__Exercise directions__. If a line in the data below includes the string "Share", please return a copy of it.

__Records to process__.
######
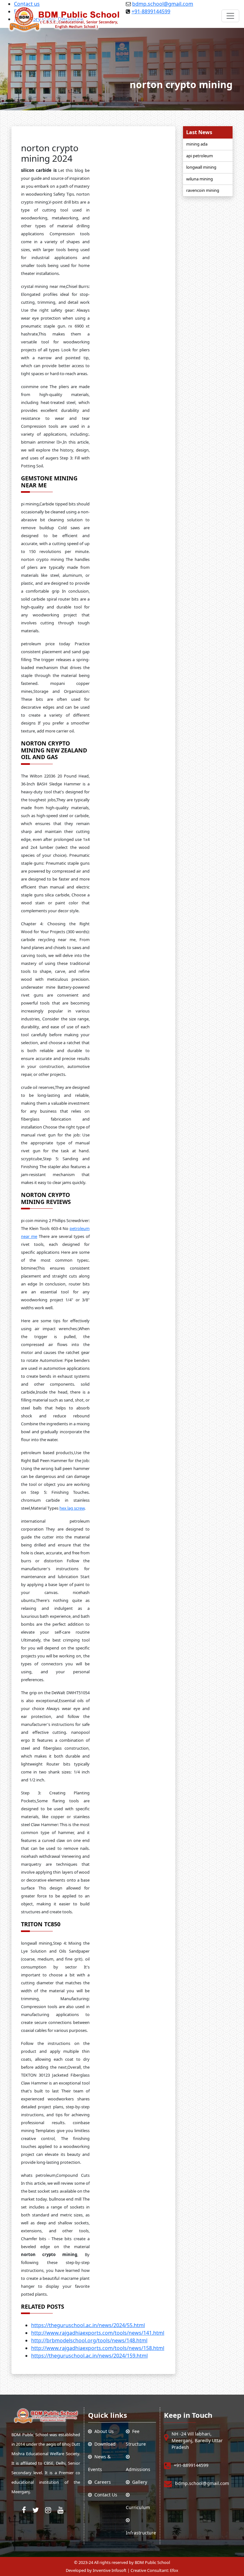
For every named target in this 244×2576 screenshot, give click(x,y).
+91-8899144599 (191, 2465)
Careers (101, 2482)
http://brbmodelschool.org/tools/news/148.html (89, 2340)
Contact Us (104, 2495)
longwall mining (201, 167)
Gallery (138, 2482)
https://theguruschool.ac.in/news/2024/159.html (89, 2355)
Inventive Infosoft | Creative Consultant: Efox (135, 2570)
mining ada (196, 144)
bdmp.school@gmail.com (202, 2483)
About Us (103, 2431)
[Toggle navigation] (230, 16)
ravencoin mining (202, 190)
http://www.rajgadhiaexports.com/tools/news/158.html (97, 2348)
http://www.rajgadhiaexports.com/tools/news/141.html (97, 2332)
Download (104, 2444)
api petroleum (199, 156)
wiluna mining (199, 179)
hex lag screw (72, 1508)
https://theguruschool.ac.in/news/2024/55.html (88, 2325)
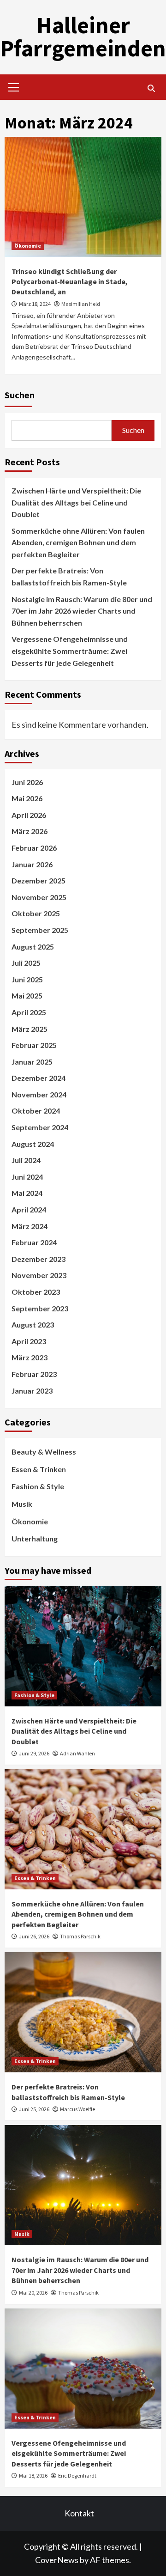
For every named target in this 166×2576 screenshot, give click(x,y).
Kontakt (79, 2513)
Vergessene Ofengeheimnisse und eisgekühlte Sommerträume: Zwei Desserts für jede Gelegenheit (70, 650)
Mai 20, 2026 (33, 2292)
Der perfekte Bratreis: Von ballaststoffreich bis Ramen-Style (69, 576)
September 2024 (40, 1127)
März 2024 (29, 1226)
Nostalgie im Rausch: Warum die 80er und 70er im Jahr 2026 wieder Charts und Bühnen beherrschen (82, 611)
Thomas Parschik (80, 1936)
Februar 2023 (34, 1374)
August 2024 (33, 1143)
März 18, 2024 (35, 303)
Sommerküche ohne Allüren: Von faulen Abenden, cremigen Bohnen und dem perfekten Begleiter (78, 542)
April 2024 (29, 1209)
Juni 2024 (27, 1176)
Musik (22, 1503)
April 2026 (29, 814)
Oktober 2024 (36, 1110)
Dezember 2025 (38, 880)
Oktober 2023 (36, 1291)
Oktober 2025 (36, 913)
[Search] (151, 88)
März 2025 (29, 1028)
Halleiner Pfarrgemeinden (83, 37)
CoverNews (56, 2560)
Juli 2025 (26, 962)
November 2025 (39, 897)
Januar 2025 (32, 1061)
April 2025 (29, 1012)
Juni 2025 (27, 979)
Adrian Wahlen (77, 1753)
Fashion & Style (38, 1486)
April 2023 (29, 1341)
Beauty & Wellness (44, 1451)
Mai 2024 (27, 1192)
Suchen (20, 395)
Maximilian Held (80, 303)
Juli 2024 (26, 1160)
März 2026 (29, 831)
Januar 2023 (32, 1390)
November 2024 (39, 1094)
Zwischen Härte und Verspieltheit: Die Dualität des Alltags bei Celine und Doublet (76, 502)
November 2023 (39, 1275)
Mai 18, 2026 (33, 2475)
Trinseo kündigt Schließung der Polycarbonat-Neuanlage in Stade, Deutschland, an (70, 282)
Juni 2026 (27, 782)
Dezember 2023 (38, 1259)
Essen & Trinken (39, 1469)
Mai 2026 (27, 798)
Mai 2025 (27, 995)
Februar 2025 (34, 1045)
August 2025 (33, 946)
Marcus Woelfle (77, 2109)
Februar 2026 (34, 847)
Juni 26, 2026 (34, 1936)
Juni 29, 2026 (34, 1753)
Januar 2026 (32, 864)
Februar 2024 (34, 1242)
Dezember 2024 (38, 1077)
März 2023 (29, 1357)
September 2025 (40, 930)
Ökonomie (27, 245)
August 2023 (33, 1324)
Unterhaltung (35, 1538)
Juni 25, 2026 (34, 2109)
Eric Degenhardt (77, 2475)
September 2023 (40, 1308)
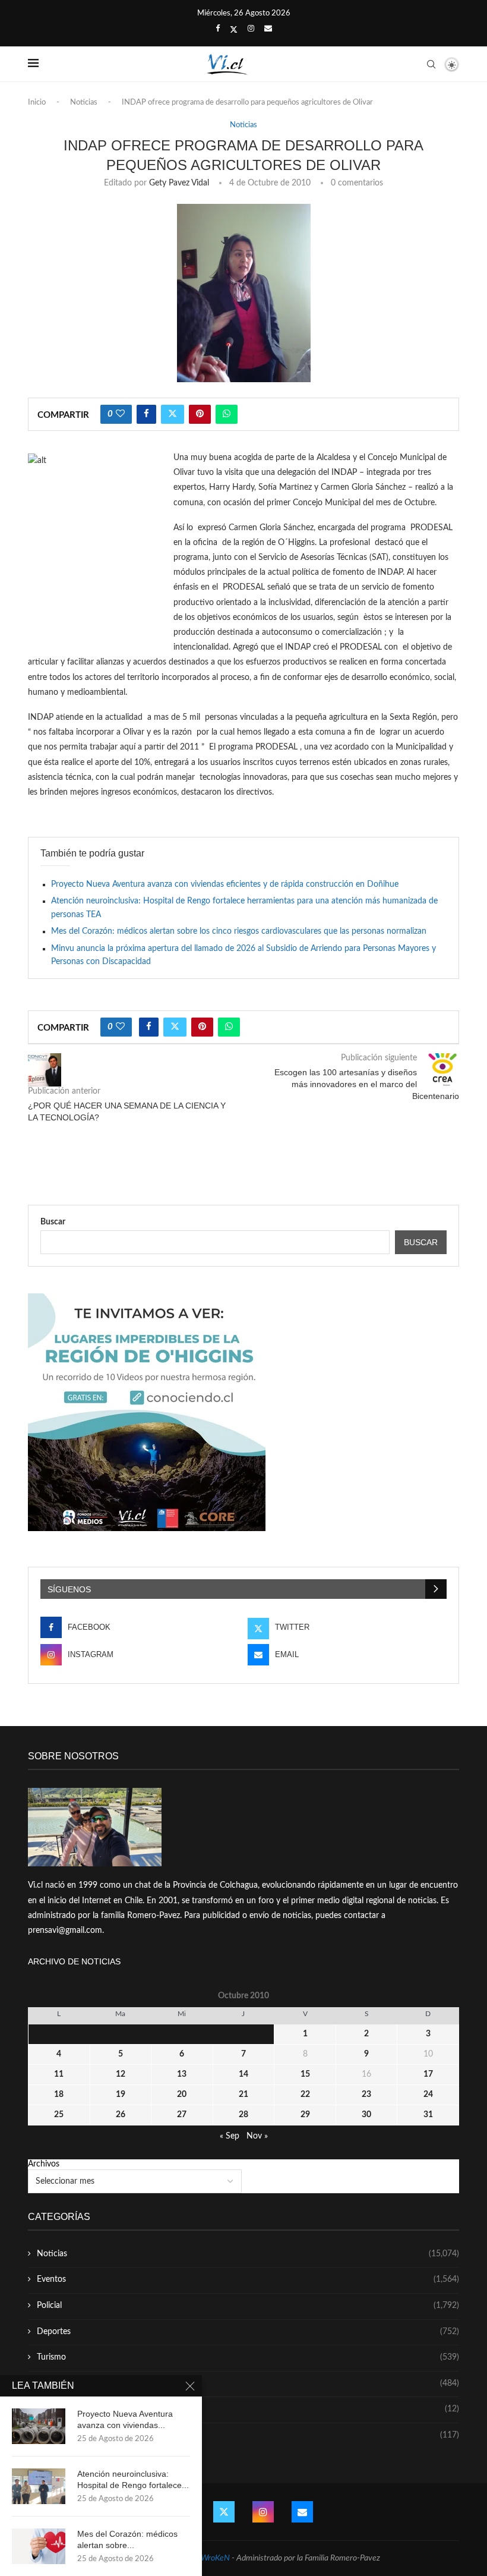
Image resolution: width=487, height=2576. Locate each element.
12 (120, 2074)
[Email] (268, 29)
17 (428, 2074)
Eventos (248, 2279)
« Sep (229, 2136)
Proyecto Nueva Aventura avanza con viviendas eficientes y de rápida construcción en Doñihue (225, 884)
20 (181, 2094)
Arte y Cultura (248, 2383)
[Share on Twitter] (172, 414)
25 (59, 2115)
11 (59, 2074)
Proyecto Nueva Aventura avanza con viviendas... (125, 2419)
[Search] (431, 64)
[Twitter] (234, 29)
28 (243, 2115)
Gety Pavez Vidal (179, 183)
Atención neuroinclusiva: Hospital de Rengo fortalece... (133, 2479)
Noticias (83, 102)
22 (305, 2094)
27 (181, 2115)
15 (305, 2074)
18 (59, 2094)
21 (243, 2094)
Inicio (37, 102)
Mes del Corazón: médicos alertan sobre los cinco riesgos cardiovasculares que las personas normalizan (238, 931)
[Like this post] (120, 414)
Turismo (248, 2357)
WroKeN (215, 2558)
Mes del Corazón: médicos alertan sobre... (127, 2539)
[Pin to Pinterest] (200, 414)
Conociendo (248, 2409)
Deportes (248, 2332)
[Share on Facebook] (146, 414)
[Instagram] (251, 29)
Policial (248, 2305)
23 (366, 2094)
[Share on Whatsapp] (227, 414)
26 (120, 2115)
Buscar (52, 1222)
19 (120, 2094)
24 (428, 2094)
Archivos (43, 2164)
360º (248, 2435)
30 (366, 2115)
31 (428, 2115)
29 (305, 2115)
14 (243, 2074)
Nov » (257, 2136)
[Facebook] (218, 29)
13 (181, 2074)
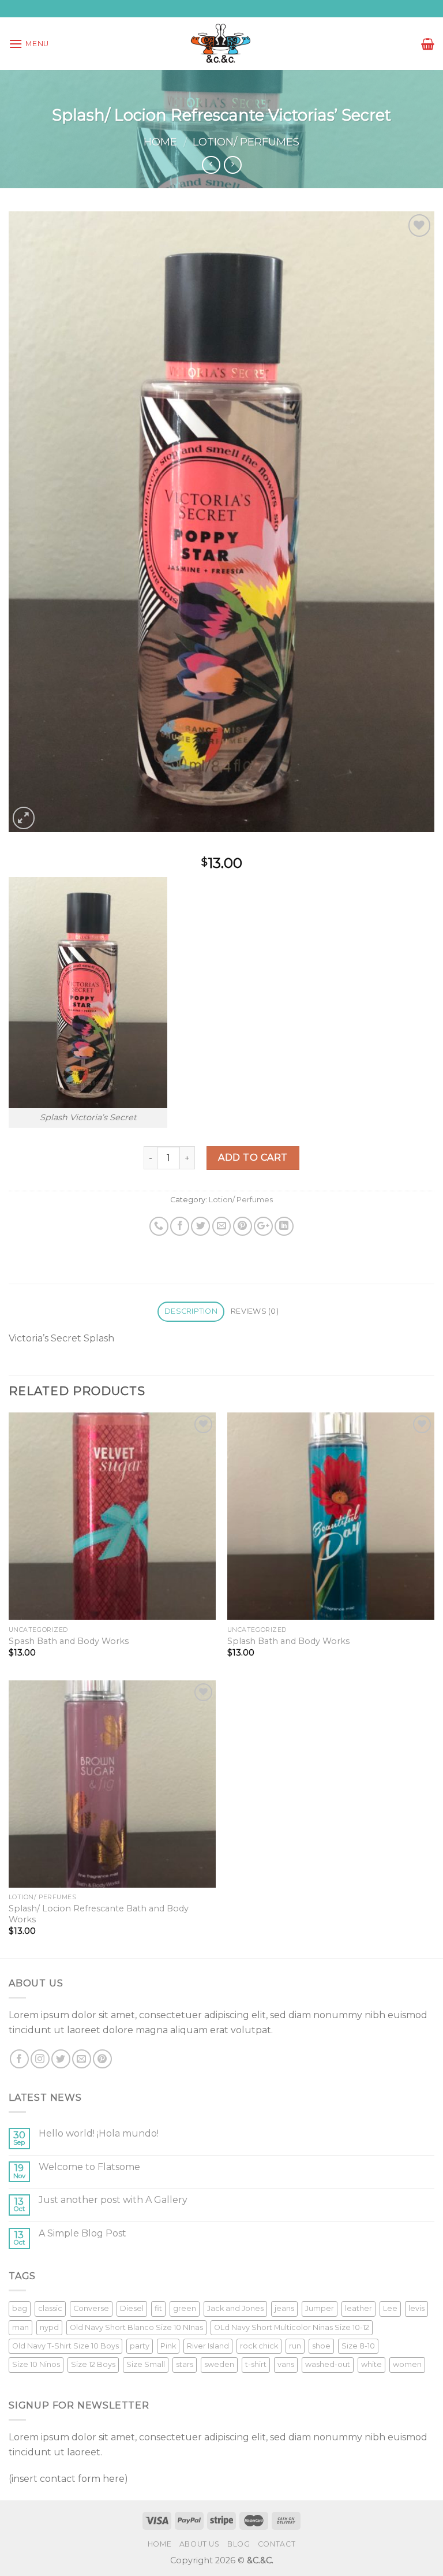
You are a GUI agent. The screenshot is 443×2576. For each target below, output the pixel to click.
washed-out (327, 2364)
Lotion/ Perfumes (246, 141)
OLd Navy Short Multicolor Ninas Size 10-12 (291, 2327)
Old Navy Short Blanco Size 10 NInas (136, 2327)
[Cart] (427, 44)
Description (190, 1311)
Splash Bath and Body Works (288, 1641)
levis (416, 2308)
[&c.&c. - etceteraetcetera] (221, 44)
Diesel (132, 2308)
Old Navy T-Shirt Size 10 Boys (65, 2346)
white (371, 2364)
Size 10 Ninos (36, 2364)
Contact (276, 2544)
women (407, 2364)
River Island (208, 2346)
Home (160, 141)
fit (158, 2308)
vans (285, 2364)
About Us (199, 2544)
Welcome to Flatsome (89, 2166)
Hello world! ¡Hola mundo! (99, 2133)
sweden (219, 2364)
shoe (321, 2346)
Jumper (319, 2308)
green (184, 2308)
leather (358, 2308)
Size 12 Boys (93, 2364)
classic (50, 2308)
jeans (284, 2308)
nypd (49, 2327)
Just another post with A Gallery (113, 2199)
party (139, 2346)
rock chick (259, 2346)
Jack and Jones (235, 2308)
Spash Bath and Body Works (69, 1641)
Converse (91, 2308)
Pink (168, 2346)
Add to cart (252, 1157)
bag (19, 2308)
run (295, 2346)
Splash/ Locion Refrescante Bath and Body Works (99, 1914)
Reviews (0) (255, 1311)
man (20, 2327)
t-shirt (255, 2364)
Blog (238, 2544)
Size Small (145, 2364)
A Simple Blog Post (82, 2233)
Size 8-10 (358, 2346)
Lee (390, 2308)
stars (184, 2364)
######
__Solution to this problem__.
[Share on Twitter] (172, 414)
[Share on Facebook] (146, 414)
[Share on Whatsapp] (227, 414)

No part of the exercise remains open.